= Records for this task =
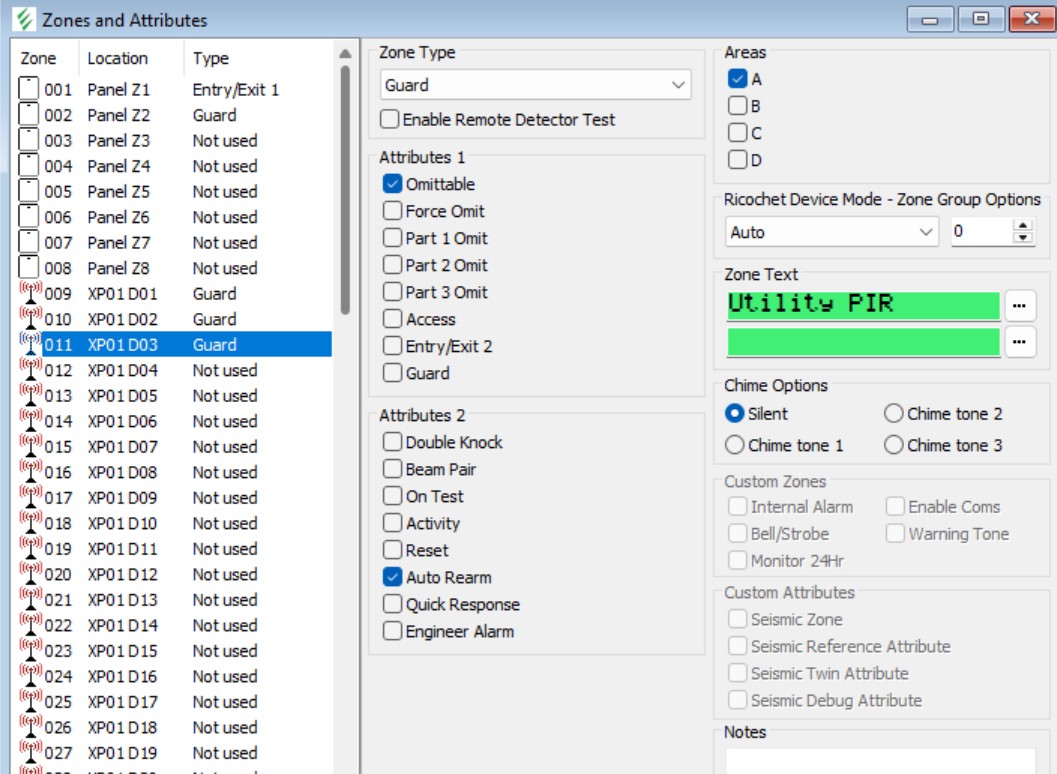Select zone 002 Panel Z2 row

pyautogui.click(x=150, y=115)
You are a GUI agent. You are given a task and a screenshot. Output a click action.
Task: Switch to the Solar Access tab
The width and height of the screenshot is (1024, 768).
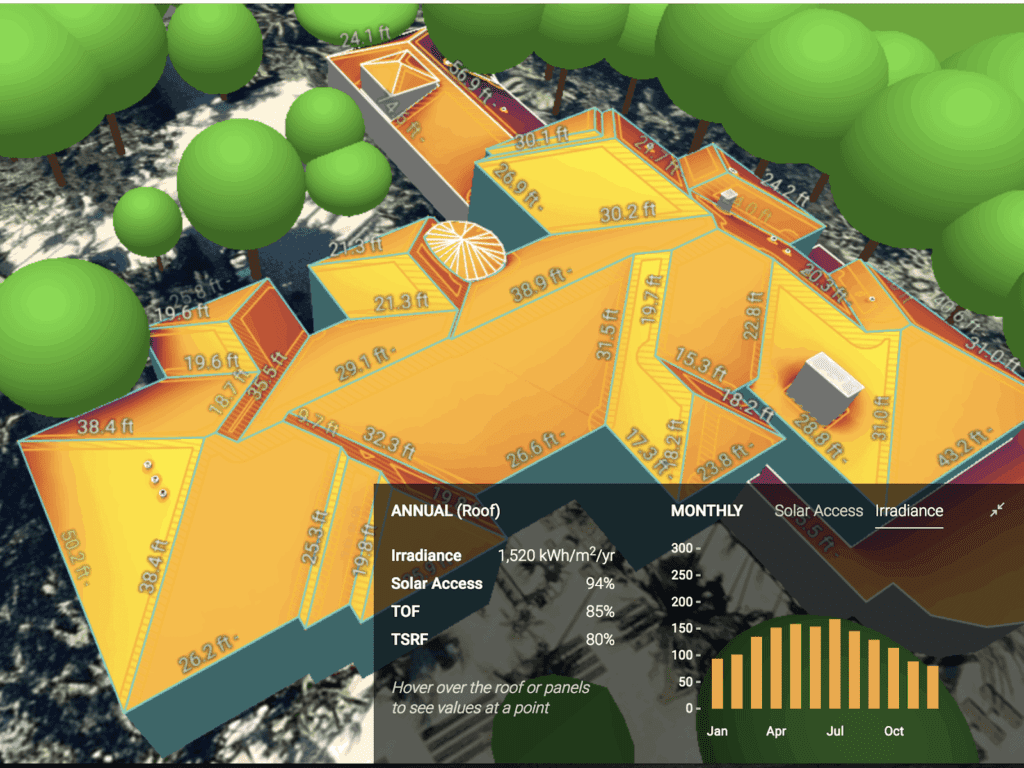pyautogui.click(x=818, y=510)
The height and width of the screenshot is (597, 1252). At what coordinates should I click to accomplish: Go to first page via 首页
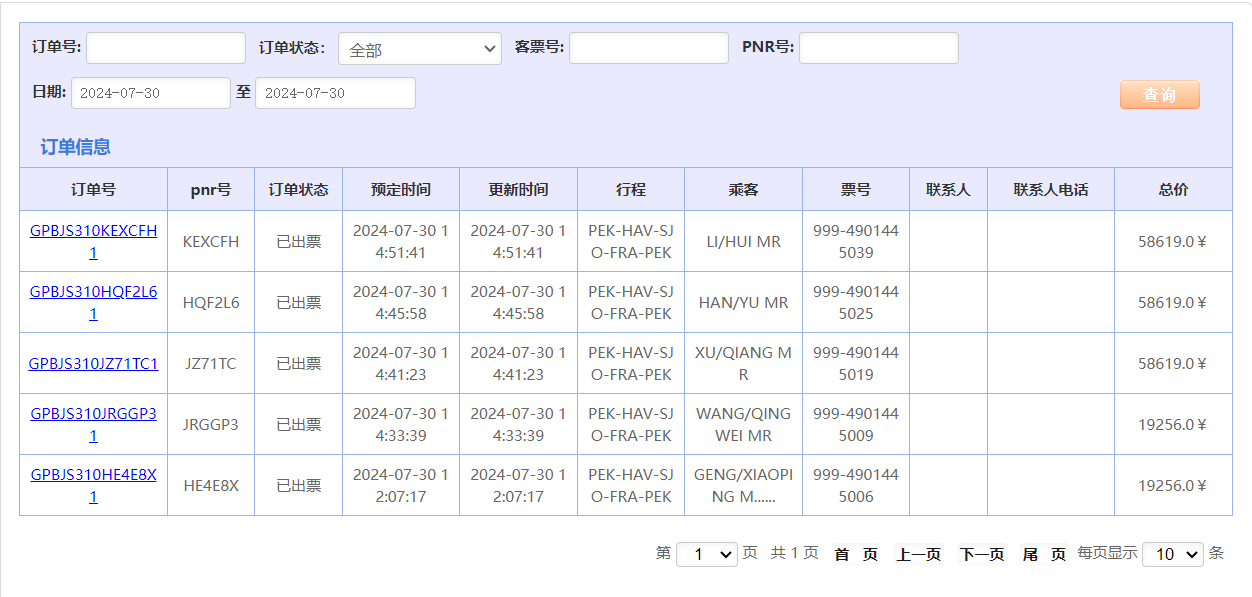(x=856, y=554)
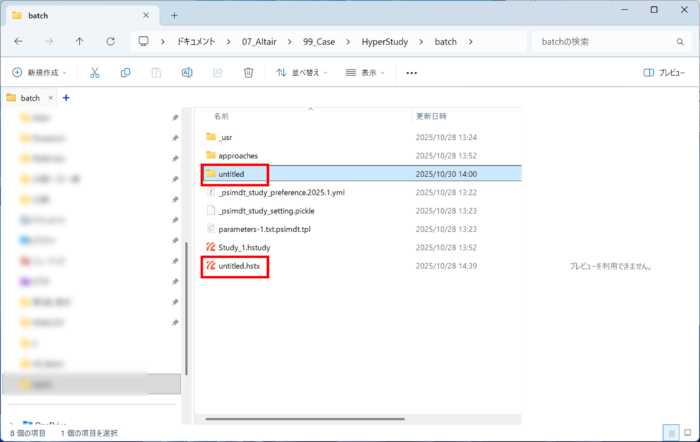This screenshot has width=700, height=442.
Task: Click the Cut scissors icon in toolbar
Action: [x=94, y=73]
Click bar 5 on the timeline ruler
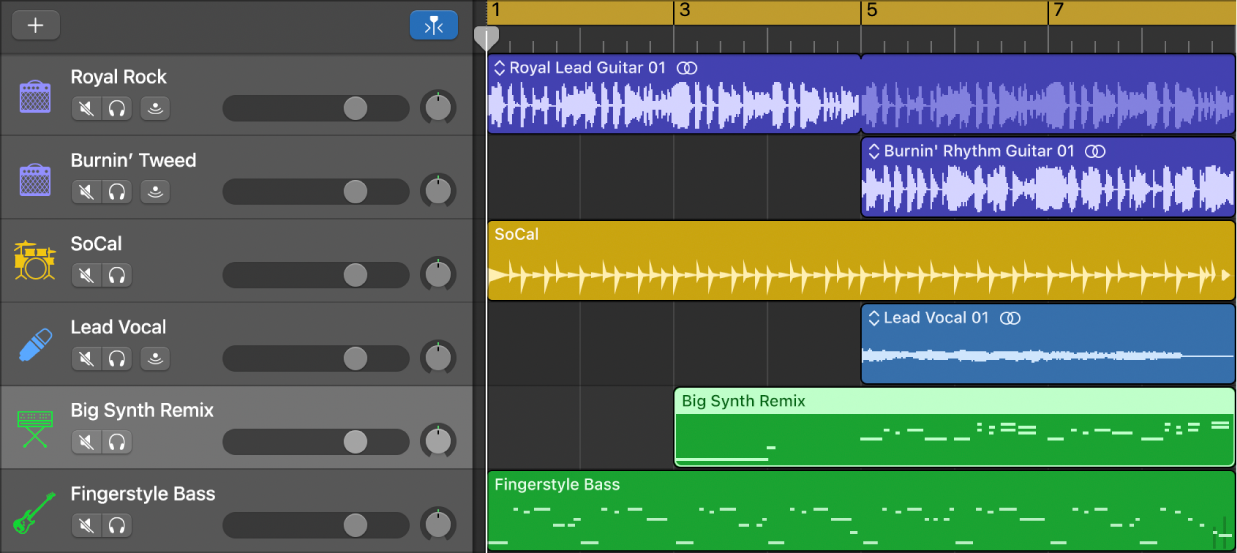This screenshot has height=553, width=1237. tap(871, 12)
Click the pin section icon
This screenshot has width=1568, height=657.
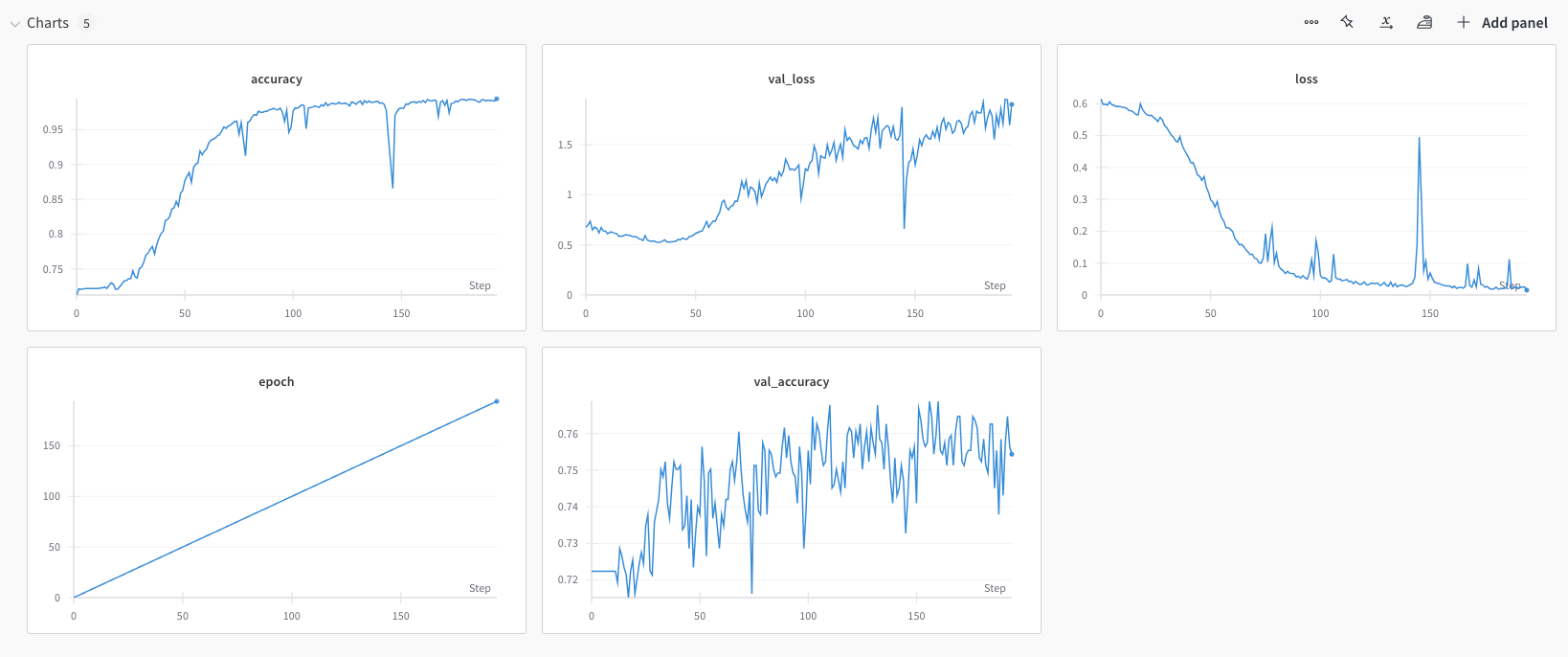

= About this task =
Starting at the line that contains "Click the pin section icon", retype every line through the end of the material exactly as written, including both end lines but no pictures.

= Solution to this problem =
Click the pin section icon
This screenshot has width=1568, height=657.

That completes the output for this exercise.